EBN is the Dutch state energy company that is a large non-operating partner of over 10 different operators that produce from more than 200 on- and offshore assets with more than 850 projects defined on them. Estimating budget production, medium and long-term forecasts and its associated operating and capital expenditures are of vital importance to EBN. Larger companies with many assets and even more projects, at varying degree of maturity, have great difficulty to reliably predict an aggregated forecast.
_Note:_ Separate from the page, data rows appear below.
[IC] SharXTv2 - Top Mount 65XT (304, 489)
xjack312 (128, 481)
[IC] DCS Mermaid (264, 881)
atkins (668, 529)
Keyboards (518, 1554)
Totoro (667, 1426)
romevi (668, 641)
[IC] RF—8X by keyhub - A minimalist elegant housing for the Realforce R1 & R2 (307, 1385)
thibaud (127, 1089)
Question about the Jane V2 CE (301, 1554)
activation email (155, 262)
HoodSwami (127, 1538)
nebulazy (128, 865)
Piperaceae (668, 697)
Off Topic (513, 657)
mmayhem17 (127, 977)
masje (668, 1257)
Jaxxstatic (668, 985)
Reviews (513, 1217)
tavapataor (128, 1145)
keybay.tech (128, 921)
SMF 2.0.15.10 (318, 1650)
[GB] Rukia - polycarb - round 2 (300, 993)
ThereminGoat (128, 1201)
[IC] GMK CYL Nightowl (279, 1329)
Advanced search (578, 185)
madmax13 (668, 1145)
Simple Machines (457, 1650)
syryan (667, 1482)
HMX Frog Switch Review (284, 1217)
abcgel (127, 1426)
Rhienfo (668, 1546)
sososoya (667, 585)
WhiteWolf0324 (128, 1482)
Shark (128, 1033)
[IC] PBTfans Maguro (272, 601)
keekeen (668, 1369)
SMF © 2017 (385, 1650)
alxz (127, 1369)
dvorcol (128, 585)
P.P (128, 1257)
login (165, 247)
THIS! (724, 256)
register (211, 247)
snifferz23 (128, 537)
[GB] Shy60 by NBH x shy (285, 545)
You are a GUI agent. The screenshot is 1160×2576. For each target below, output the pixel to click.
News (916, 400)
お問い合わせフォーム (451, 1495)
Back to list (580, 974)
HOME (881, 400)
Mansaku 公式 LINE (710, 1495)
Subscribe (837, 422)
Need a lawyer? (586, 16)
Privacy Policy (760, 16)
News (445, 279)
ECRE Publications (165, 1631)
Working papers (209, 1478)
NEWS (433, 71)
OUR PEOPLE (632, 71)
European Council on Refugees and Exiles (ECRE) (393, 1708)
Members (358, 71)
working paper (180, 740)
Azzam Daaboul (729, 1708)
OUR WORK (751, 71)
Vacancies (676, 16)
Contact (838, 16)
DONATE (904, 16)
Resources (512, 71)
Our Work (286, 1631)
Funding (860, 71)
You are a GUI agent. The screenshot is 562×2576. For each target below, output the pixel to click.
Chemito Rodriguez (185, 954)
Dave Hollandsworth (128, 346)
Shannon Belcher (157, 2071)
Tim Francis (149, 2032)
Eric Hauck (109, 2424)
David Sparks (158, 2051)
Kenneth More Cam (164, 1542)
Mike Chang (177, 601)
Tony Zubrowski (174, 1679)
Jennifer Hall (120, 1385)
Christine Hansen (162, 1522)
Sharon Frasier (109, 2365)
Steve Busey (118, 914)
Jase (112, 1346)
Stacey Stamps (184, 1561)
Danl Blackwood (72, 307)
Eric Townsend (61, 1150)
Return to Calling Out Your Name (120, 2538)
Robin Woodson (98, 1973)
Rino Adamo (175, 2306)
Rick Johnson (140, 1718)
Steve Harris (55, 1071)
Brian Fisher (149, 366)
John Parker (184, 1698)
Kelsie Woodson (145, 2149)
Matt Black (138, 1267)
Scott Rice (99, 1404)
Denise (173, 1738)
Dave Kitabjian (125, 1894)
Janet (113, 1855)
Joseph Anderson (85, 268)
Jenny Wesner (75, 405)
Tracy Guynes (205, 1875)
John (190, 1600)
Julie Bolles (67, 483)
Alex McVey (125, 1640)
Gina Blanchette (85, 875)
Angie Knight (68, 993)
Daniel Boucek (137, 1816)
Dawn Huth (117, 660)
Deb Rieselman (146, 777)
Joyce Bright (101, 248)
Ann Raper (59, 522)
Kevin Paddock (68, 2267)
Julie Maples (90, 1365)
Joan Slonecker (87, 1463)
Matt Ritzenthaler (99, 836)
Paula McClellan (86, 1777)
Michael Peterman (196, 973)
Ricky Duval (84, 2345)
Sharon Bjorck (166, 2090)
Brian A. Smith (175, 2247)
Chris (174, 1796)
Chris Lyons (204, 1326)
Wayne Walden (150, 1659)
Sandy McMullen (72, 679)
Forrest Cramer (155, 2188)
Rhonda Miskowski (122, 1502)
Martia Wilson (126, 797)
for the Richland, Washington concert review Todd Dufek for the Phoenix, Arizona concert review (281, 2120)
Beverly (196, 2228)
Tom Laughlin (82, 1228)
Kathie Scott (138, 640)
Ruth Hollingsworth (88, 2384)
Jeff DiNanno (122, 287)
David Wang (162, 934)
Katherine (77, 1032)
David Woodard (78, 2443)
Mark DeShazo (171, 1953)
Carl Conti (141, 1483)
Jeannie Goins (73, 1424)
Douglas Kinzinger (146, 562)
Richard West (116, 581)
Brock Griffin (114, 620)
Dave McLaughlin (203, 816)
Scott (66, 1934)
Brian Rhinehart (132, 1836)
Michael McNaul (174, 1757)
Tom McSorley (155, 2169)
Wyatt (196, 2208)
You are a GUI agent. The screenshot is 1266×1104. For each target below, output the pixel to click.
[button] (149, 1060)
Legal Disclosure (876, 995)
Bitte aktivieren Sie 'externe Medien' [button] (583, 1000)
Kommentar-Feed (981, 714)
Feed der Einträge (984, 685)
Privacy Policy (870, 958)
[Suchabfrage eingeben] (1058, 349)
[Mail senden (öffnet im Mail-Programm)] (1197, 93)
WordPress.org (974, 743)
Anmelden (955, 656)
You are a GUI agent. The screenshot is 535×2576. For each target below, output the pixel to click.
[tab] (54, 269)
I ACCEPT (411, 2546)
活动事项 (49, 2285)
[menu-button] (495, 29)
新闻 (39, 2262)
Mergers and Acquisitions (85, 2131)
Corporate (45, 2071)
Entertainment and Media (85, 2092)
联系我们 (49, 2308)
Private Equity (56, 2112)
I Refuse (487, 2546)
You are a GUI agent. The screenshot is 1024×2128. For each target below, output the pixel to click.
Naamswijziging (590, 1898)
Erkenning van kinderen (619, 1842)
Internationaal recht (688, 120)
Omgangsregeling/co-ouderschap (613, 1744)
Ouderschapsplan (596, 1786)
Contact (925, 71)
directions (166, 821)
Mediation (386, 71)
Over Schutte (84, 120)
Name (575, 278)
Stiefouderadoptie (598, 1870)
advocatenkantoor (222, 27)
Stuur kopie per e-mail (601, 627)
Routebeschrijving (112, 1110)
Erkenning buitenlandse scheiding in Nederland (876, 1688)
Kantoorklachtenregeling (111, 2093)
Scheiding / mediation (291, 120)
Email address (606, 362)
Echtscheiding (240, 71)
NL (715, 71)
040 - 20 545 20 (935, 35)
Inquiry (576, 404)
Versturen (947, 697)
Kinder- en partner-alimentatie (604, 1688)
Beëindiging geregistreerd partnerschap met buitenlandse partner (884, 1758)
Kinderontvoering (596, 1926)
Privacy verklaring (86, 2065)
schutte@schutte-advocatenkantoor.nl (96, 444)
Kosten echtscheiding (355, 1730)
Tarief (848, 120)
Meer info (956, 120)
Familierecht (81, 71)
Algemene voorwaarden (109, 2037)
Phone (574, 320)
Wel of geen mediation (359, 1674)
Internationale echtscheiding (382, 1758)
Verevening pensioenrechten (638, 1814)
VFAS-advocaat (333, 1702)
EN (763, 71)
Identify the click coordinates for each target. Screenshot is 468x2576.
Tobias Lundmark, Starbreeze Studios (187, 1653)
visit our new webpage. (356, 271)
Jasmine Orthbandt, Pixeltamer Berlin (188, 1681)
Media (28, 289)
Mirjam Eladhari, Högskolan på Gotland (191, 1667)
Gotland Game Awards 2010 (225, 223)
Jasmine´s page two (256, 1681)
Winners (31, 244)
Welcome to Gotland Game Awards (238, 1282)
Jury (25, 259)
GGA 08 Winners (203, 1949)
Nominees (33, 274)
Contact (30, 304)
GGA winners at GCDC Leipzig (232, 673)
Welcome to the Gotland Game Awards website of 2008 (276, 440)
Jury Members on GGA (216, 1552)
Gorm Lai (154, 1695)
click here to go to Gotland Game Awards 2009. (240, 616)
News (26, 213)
Historically, EBN would copy and risk operator data, which led to continuous overestimation of both budget production and longterm forecasts. A straightforward correction method was developed; that consists of two parts: firstly, the budget production is set for all producing assets and projects by assessing technical, subsurface, infrastructural and human factors on the operator's fields and projects performance. Secondly, the medium and longterm forecast is delayed with 1 to 4 years for respective SPE PRMS resource classes "justified for development" to "project unviable" and the associated project forecasts are risked with a chance of development according to their subclasses of the contingent resource classes.
Data analytics on almost 10 years of reserve reporting according to SPE PRMS standards led to a straightforward solution to reduce short and medium-term forecasting error. The short-term absolute average error used to be 8%. Through the implementation of the new method, 7 years ago, the absolute average short-term forecasting error dropped to 4%. The long-term aggregated forecast, obtained by simply copying the operator data, resulted in an overestimation of up to 50% 5 years ahead. The overestimation was reduced to an absolute average error of 23% by an earlier correction method, which only used risking factors on contingent projects, but no time delay. This paper presents a new method, that uses both risking factors and time delays on the realization of projects. The method reduced the error in the long-term forecast to an uncertainty band of a few percent.
Various causes for the overestimation were identified. The budget production errors were primarily attributed to wrong uptime predictions. Longterm forecast errors are impacted by the overestimation of the number of executed projects, while the timing and performance of new projects affects both the short and middle term forecasts.
The solution presented is the first methodology for EBN that is able to predict aggregated forecasts of hundreds of projects of several operators with an accuracy within a 5% margin over a lengthy period. The described risking factors described, and delay times, are dependent on the portfolio maturity and investment climate. Historic data has to be utilized to determine these factors for your portfolio.